In 1988, astronomers found the first extrasolar planet. Today, the number of bodies found that orbit stars other than our Sun is close to 2,000. They are a source of speculation about other Earth-like planets and inform astrophysicists' body of knowledge about the formation of star systems.
Astrophysicist and assistant professor of physics Joshua Pepper has been chasing exoplanets since his graduate school years at Ohio State University. While studying a black hole problem, he helped formulate a plan for a NASA mission to find exoplanets using the transit method, which examines an apparent periodic dimness in a star due to a planet passing in front of it. Pepper realized that he could design and build a telescope dedicated to finding exoplanets.
Pepper's initial project has evolved into the Kilodegree Extremely Little Telescope (KELT) survey. It uses two robotic programmable telescopes, one in Arizona and the other in South Africa. The survey has confirmed 15 exoplanets using the transit method.
Lehigh, Vanderbilt University and Ohio State run the KELT project together, and the project's low-resolution telescopes are dwarfed by other telescopes that have apertures of several meters in order to stare at tiny sections of the sky at high resolution. The wide-angle KELT view of the universe, by contrast, comes from a mere 4.5-centimeter aperture with a high-quality digital camera and lens assembly that captures the light of 100,000 stars with each exposure.
"The goal of KELT is to discover more planets that are orbiting the brightest stars we can see. In essence, those give us the very rare, very valuable planets," Pepper says. Planets orbiting bright stars are easier to characterize with follow-up observations that provide more information about mass, size, density, orbit, radiation patterns and atmospheric composition.
A sophisticated software program helps narrow down the 3 to 5 million stars observed over the whole survey to roughly 5,000 that bear further scrutiny. When enough data has been gathered that can be attributed to transiting planets, the most likely exoplanet candidates are selected, and members of a secondary cohort of researchers perform their own observations and analyses.
The ability to confirm an exoplanet's existence hinges on the precise measurement of its host star's brightness. The typical operation of the KELT scopes involves observing a single star several times a night for about five years. In the process, astronomers gather at least 8,000 brightness data points. A complete graph reveals a line representing that star's brightness profile, including any periodic dips in brightness.

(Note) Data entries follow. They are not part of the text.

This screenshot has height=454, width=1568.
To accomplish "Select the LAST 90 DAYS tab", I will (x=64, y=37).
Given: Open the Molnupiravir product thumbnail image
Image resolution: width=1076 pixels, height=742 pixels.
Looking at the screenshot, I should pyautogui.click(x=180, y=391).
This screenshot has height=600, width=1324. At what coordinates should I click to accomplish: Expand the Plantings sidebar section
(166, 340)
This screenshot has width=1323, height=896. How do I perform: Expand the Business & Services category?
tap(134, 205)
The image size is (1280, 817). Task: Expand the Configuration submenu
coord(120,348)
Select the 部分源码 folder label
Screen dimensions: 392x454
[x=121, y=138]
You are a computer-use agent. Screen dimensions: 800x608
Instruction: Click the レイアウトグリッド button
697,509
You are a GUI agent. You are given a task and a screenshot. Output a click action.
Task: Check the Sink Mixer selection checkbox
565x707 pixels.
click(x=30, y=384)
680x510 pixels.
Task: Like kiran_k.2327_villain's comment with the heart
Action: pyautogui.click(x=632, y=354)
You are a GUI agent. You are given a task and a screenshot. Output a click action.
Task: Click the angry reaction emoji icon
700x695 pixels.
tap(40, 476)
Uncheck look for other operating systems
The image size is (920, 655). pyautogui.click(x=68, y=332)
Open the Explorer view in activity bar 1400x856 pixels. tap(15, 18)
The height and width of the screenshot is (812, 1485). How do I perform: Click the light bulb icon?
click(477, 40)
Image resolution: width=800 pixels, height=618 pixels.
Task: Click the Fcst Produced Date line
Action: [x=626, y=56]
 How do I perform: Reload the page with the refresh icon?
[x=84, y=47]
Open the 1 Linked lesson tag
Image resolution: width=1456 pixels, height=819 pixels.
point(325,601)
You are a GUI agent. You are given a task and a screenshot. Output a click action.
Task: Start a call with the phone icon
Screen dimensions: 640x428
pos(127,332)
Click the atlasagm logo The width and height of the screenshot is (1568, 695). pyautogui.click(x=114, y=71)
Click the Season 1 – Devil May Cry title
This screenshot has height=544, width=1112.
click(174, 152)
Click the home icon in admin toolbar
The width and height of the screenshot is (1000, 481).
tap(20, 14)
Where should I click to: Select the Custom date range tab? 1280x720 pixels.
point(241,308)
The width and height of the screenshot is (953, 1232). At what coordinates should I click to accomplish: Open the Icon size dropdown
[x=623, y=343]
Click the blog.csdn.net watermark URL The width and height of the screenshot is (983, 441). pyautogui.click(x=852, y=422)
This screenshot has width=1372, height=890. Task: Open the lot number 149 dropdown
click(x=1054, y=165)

Once exoplanet status has been determined, astronomers can use the host star's change in brightness, or transit depth, to calculate several figures that paint a fuller portrait of the planet. They can measure its radius and the extent of its atmosphere. The gravitational wobble the planet causes in the star helps them figure out the planet's mass and then the density. Using transmission spectroscopy to examine the transit depth leads to information about the atmospheric composition.
How many of the 1,984 planets found so far by KELT and other telescopes could be habitable? The answer is probably still far in the future, Pepper says. For now, astronomers are still trying to decide what defines an Earth-like planet.
The first KELT discovery, KELT-1b—a brown dwarf located in the constellation Andromeda—is too cool to be a star and too hot to be a planet. Fewer than a dozen brown dwarfs have been found that transit a star, and KELT-1b has the brightest host star of any transiting brown dwarf ever found. A bit larger than Jupiter in size, it is nevertheless about 30 times Jupiter's mass, making it a highly unusual specimen.
"Clearly, this brown dwarf doesn't fit the theoretical models, so the models need to be adjusted. That's a game changer," Pepper says. Astronomers theorize that KELT-1b's inflated size is due to extremely intense radiation from its host star.
Pepper is now looking for targets for the upcoming NASA Transiting Exoplanet Survey Satellite (TESS), slated to launch in 2017. TESS will survey the entire sky for 200,000 of the brightest stars, in the hope of finding small, rocky planets. In the first two years, the orbiting telescope will sweep 90 percent of the sky and continue until it has covered the entire sky visible from anywhere around Earth.
"There are still a ton of questions out there. We're still trying to figure out if other solar systems are like ours, if planets like the Earth are common or not," Pepper says. "The potential of this line of research is absolutely enormous."
Joshua Pepper received his Ph.D. from Ohio State University and completed his postdoctoral studies at Vanderbilt University. His research involves the discovery of extrasolar planets with particular focus on the KELT project.